As another example, imagine if span was a language feature. A compiler could bounds check at compile time, and fully elide the checks at runtime in many scenarios (like in a loop over the span).

A pointer with an opt-in, less convenient, safe dereference... is still a pointer. You could add a `value` observer to unique_ptr or shared_ptr.

The entire point of optional is that you can swap it in for a raw or unique pointer and it'll be cheaper because no allocation. That's not the use case for an option type.

It's not a pointer. `std::optional<T>` is a class that directly contains a `T` (within a union) and happens to offer `operator*` and `operator->` providing an API similar to a smart pointer. This does not make it a pointer (there's nothing else it could be pointing to).

Also, in an ideal world, stdlib implementations would support error-checking for `std::optional::operator*`. "Undefined behavior" just means the standard doesn't specify what should happen. Both "let's use it for unsafe optimizations" and "trigger assertion failures" are valid implementions of undefined behavior, and a good implemention should allow the user to make this choice. For gcc, see -D_GLIBCXX_ASSERTIONS. Though I'll say that it's unfortunate that C++ implementations tend to default to "unsafe optimizations" and that the opt-in to safety is not standardized.

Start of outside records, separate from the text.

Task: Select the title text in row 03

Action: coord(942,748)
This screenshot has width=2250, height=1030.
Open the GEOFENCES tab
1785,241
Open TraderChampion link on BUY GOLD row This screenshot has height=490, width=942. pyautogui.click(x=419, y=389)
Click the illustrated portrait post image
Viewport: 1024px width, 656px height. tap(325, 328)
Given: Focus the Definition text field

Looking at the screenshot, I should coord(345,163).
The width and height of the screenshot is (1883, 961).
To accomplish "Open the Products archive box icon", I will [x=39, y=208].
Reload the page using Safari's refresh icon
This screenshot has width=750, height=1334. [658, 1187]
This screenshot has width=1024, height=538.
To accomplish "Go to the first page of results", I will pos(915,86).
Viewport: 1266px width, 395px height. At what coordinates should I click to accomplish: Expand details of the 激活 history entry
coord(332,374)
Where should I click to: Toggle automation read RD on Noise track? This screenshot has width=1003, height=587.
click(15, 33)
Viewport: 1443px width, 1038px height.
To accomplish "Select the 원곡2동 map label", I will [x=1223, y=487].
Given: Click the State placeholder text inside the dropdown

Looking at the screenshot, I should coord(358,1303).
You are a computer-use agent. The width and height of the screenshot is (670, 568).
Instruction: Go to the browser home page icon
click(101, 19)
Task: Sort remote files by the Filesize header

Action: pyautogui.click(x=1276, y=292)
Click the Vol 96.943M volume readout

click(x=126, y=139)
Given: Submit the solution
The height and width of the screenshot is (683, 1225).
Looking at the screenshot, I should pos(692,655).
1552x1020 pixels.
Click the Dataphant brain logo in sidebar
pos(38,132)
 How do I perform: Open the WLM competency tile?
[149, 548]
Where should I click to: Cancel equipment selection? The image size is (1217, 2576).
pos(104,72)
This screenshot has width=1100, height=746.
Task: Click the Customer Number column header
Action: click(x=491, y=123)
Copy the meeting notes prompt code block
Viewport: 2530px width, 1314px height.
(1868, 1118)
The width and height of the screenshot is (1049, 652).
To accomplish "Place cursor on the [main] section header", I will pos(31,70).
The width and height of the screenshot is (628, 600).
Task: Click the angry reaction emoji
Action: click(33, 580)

> and will throw if “unsafe” methods are called on the wrong state

I haven’t looked at the code but the stx documentation said it doesn’t use exceptions.

The doc states it panics, maybe that's process termination, but either way it doesn't let you do the thing.
operator*() is UB on a missing optional, but ::value() exists if you want safety built into the call.
C++ also has `std::expected<T,E>`.
Thanks, TIL.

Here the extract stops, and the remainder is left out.